Es cierto. Tengo tendencia a convertirlo todo en místico, lo admito. Supongo que es una estrategia inconsciente para dar sentido, para que las piedras no sean piedras desnudas y ya está. La mayoría del tiempo ni siquiera me doy cuenta pero, a veces, en ciertos momentos de lucidez, me pregunto si no sería más fácil ver agua en la lluvia y no historias tristes. Como si fuera una decisión personal y no el único modo que conozco de seguir en pie.
He perdido la cuenta de los ojos que me han mirado con cierto toque de lástima, o con miedo, como si hubiese escapado por la puerta de atrás del manicomio, escondido entre la ropa sucia camino de la lavandería. No me gusta asustar, pero me quedo con la magia, aunque sea insensato y los muros sean muros y las guerras se pierdan.

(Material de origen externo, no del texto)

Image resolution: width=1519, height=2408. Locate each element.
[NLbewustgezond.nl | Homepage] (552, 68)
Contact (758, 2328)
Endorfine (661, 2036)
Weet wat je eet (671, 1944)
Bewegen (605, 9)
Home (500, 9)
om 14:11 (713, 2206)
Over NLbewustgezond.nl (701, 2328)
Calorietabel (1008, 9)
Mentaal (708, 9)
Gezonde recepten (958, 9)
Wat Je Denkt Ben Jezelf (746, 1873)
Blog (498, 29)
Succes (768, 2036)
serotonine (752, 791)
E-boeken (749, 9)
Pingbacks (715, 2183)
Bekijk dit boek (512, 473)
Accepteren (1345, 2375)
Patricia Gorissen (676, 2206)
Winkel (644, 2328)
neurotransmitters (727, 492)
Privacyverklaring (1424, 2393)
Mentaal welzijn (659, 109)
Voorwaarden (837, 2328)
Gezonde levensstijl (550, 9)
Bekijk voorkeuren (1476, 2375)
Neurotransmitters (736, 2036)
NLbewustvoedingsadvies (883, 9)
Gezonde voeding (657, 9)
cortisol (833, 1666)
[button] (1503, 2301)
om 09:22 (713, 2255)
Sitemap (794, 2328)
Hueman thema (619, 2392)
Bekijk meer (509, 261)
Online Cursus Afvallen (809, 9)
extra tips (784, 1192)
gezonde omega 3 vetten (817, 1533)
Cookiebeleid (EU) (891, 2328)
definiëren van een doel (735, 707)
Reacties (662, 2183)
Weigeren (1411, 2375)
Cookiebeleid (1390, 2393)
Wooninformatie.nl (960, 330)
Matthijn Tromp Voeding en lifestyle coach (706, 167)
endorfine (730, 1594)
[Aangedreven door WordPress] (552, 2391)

Ni siquiera sé lo que trato de decir.
Intentaba empezar hablando de Chartres y de su laberinto para pies descalzos, de la luna como personaje, de que lo importante es el camino y no el destino y, de algún modo, terminar confesándote que me jode cuando pierde el Madrid, que tengo cosquillas y me duele la espalda, que a veces me siento mayor pero no tanto y que, aunque te pinte a ratos de oración, me gustas más cuando te manchas los labios de salsa.
Que si me quitas la primera capa y te asomas, sabrás que no necesito más que una historia real que me ensucie la ropa para no olvidarte. Que sólo soy otro tipo asustado coleccionando salidas de emergencia.